*What the exercise asks*:
Print the lines below from the line with "The height and" to the line with "You are a computer-use agent. This" exactly, keeping both ends, and print no pictures.

++++ Records supplied

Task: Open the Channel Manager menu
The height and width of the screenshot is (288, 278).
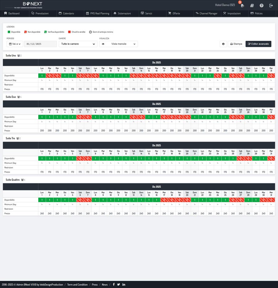Action: click(x=206, y=13)
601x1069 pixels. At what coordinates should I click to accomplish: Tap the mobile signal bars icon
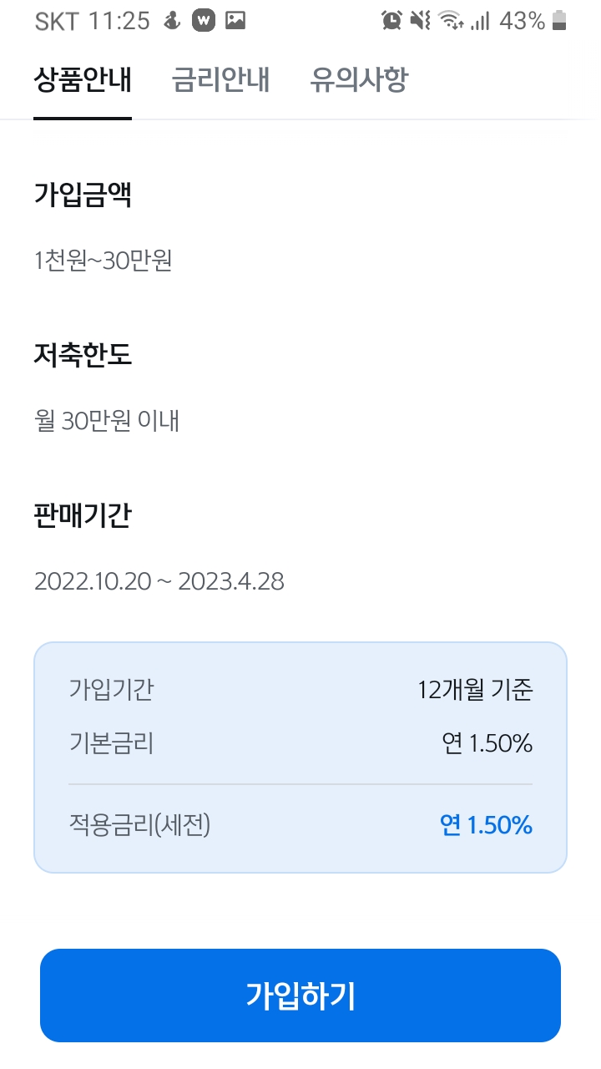coord(480,21)
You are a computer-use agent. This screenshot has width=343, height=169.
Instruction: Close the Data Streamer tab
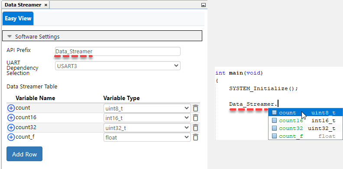pyautogui.click(x=46, y=5)
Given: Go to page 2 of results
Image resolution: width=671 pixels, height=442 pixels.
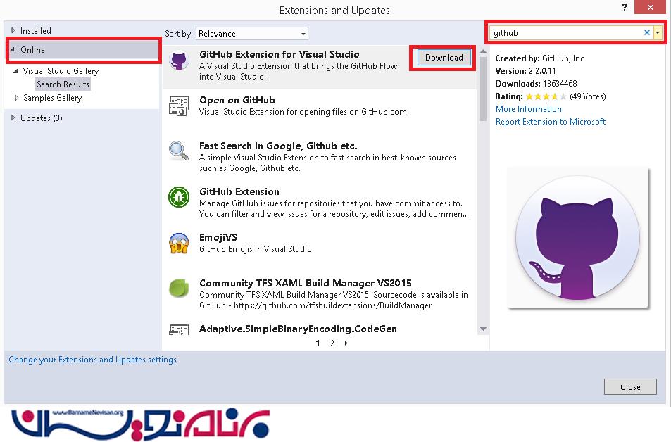Looking at the screenshot, I should pos(332,343).
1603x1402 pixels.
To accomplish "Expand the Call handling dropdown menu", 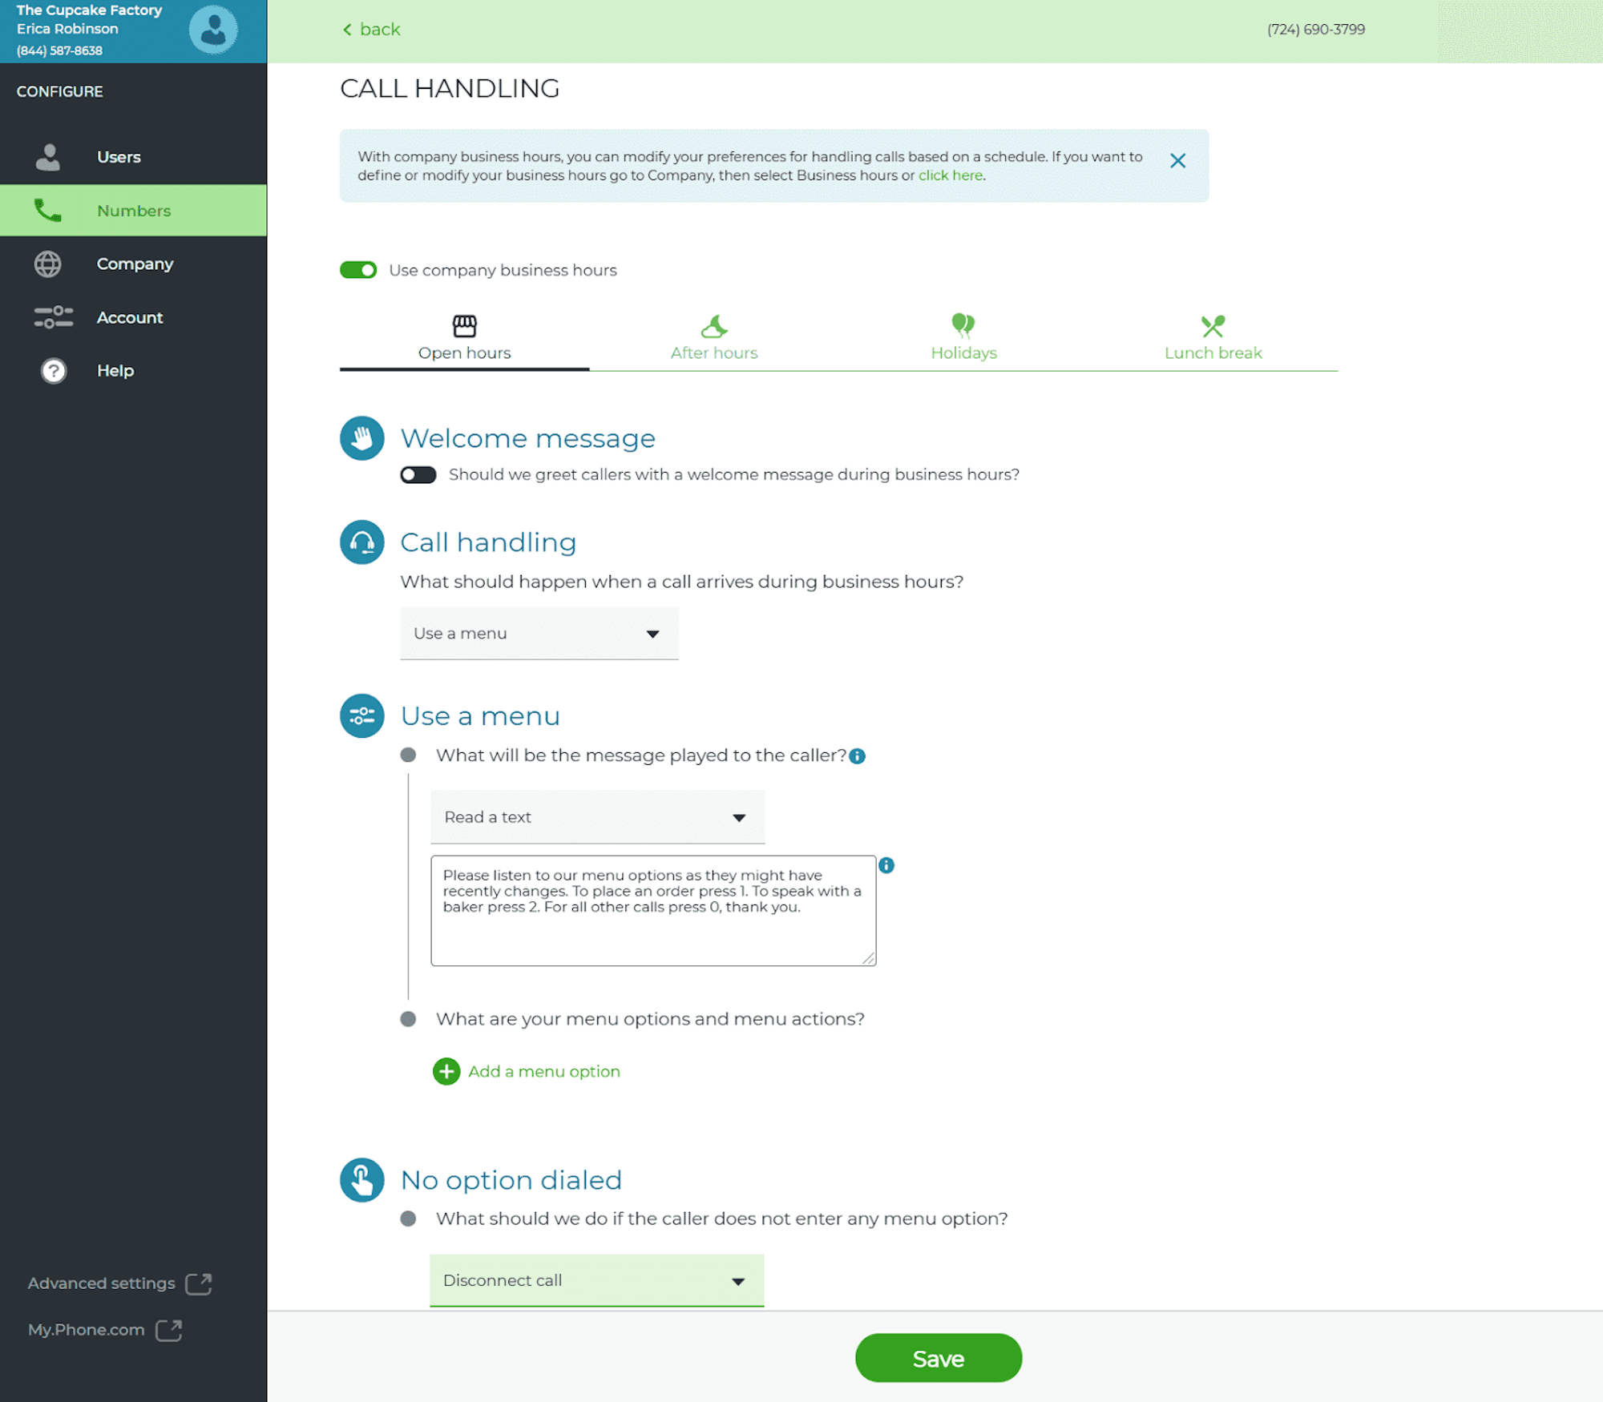I will click(x=539, y=632).
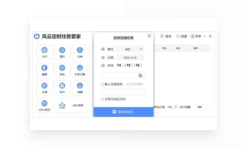This screenshot has height=148, width=246.
Task: Click the 注销 (log off) icon
Action: (x=80, y=51)
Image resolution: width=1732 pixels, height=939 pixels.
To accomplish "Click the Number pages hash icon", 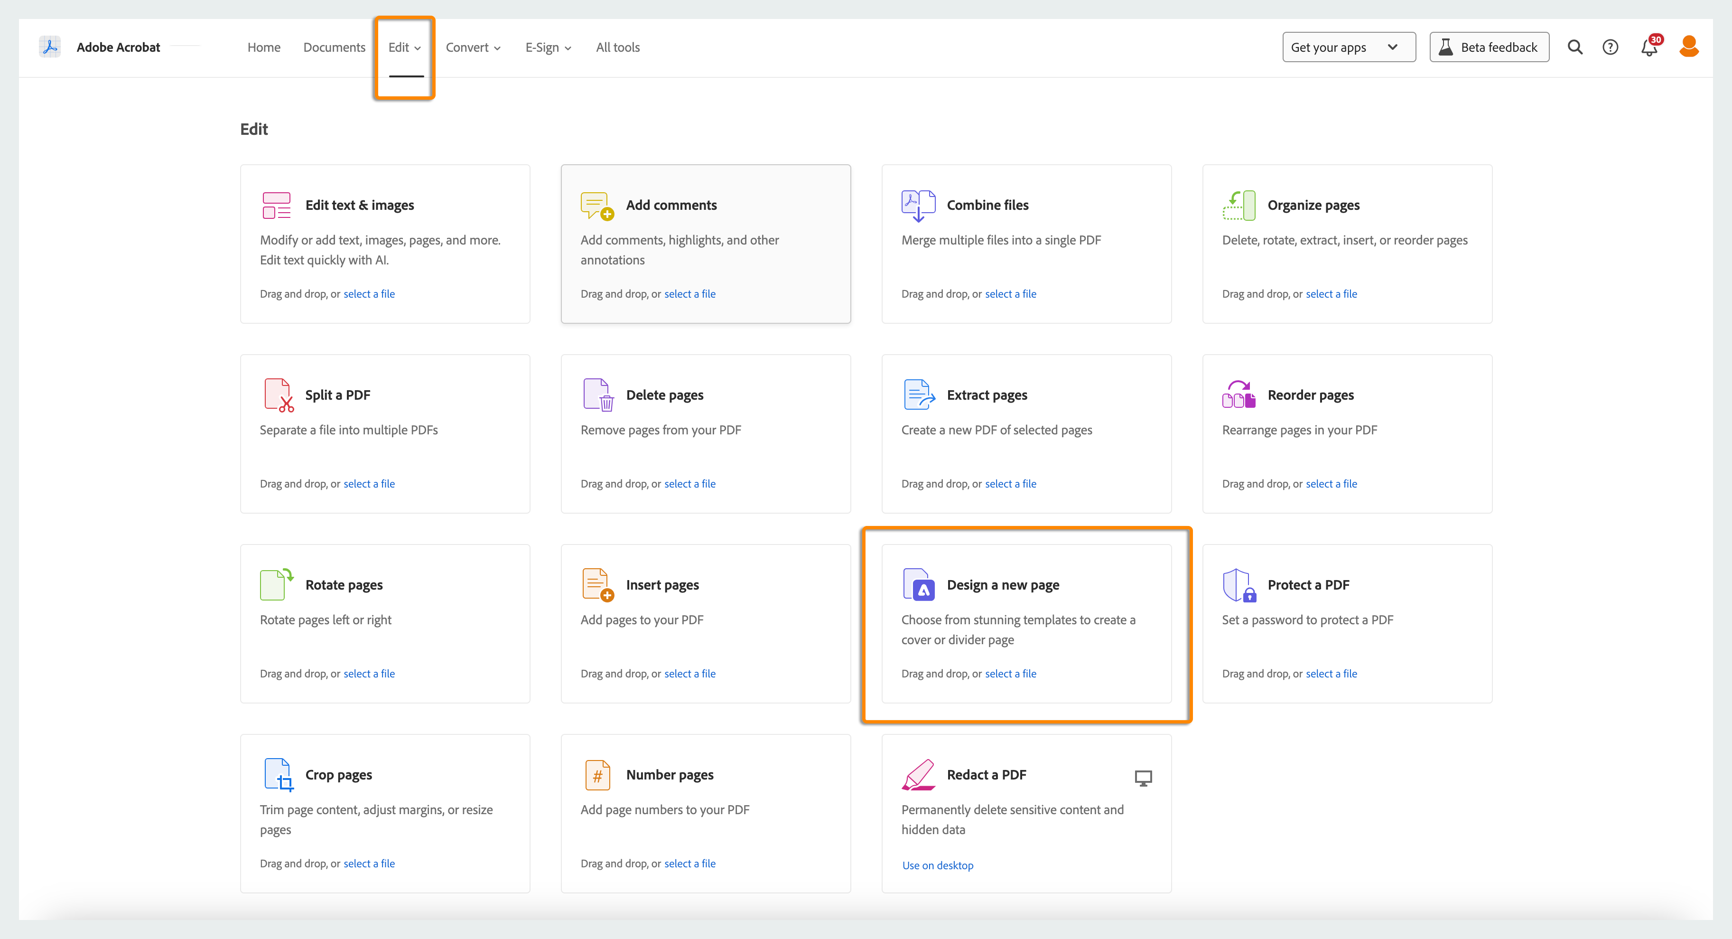I will click(597, 775).
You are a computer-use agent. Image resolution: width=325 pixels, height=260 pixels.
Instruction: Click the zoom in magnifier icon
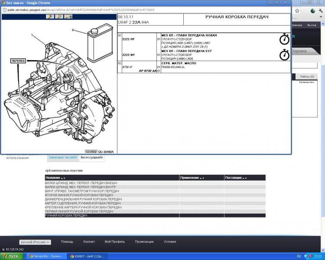[51, 17]
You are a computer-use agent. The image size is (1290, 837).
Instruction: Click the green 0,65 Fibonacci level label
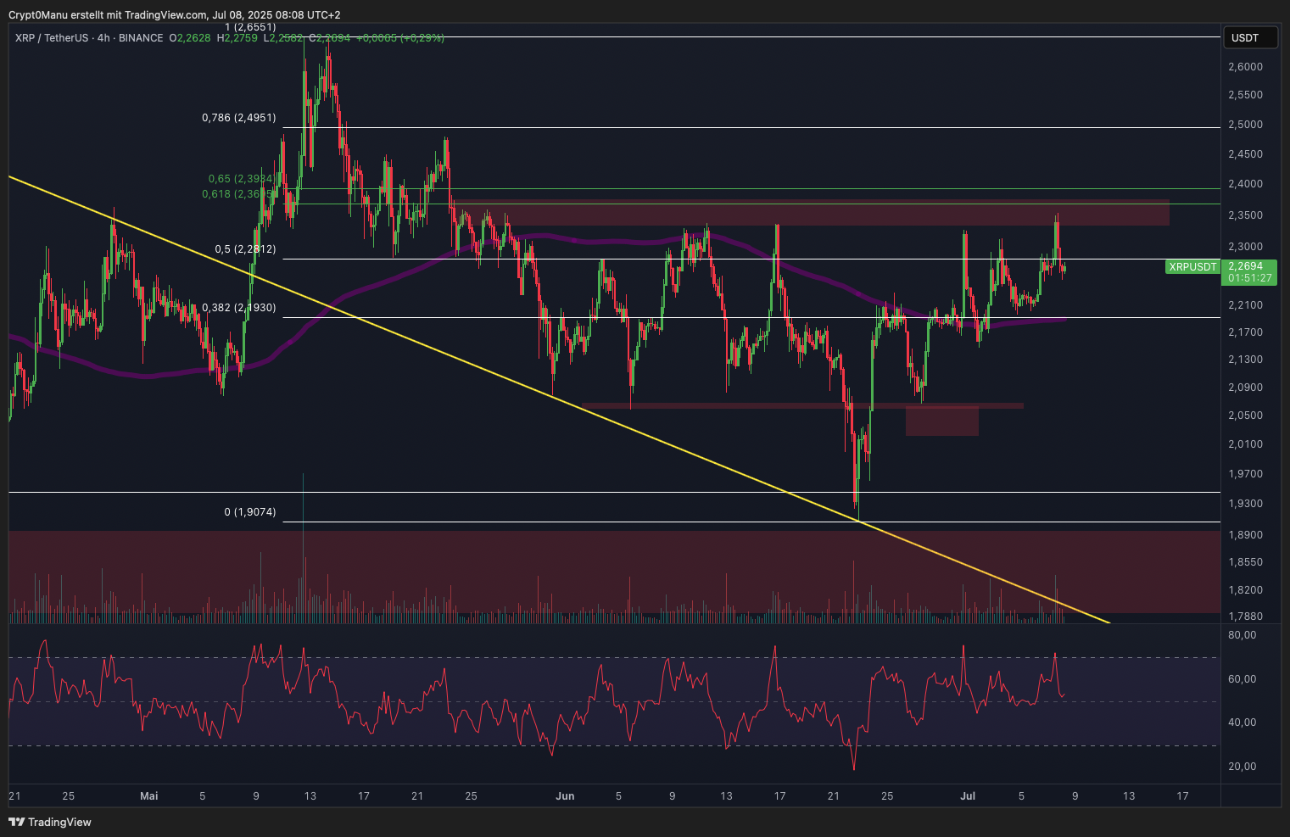(x=240, y=179)
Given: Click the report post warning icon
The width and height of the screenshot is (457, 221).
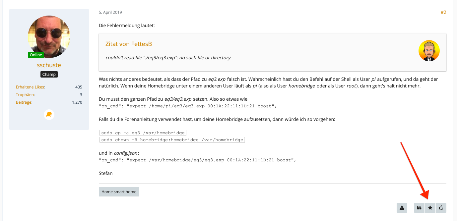Looking at the screenshot, I should (x=402, y=208).

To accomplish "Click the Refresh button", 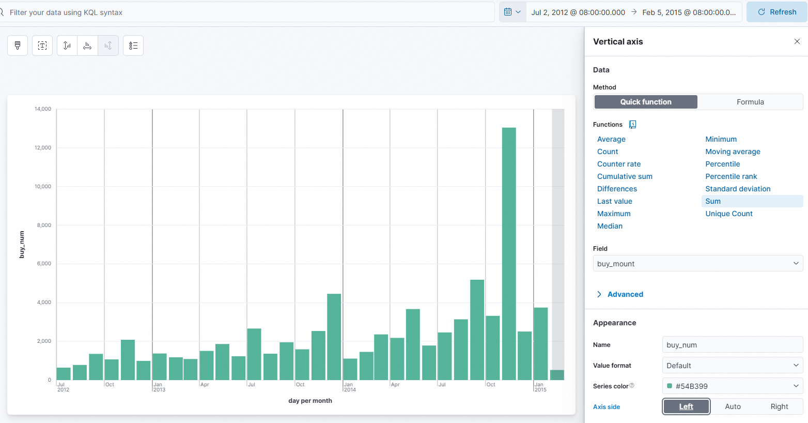I will pos(776,12).
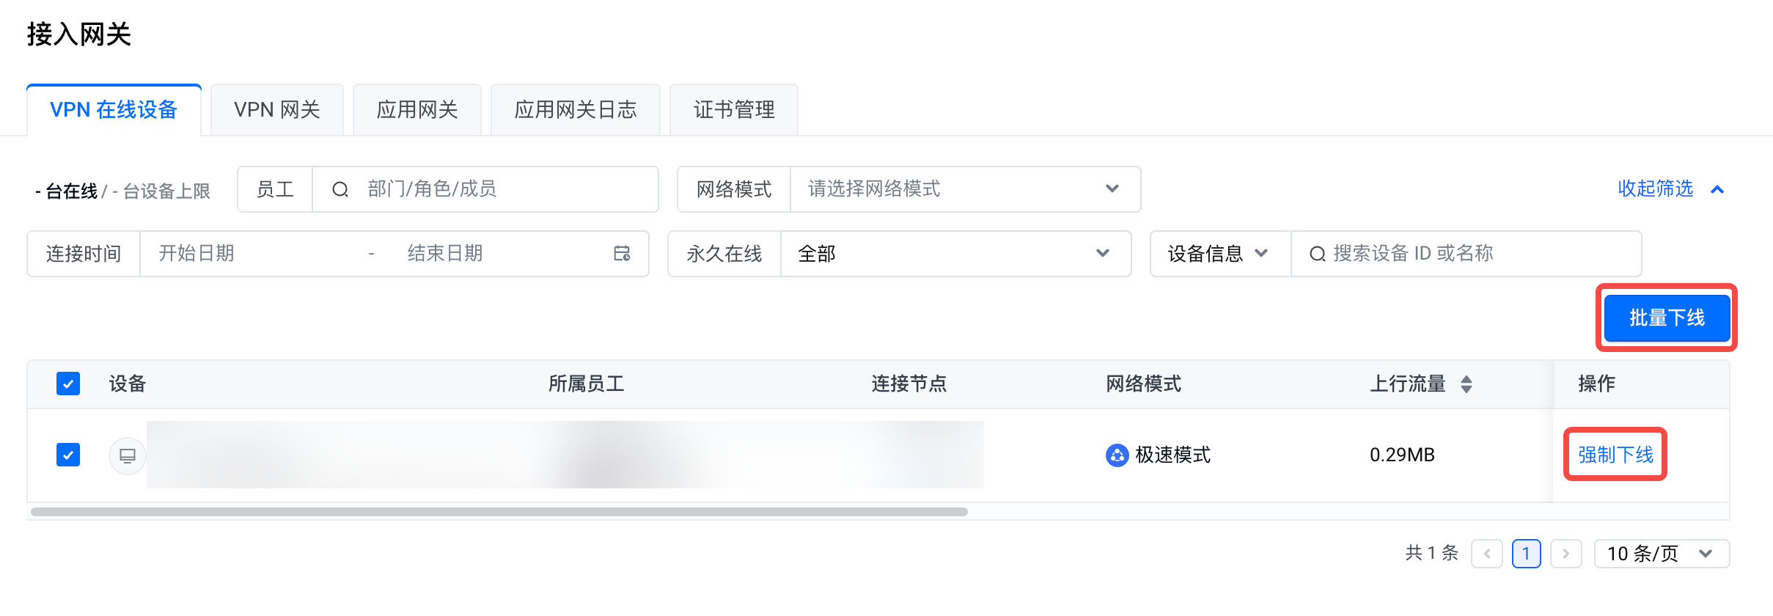Go to the next page arrow
This screenshot has width=1773, height=616.
pos(1565,554)
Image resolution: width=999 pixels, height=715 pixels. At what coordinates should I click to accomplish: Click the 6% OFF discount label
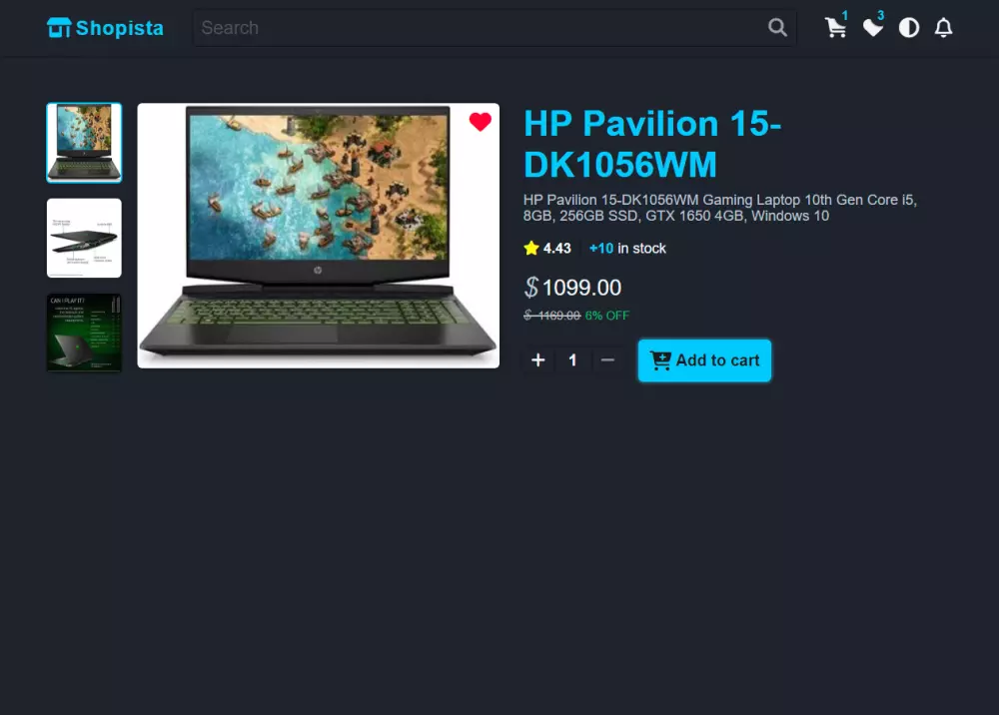607,316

++++++++

*Answer to this task*:
The height and width of the screenshot is (288, 278).
Action: click(x=206, y=13)
601x1069 pixels. At what coordinates should I click to accomplish: Tap the mobile signal bars icon
coord(480,21)
You are a computer-use agent. This screenshot has width=343, height=169.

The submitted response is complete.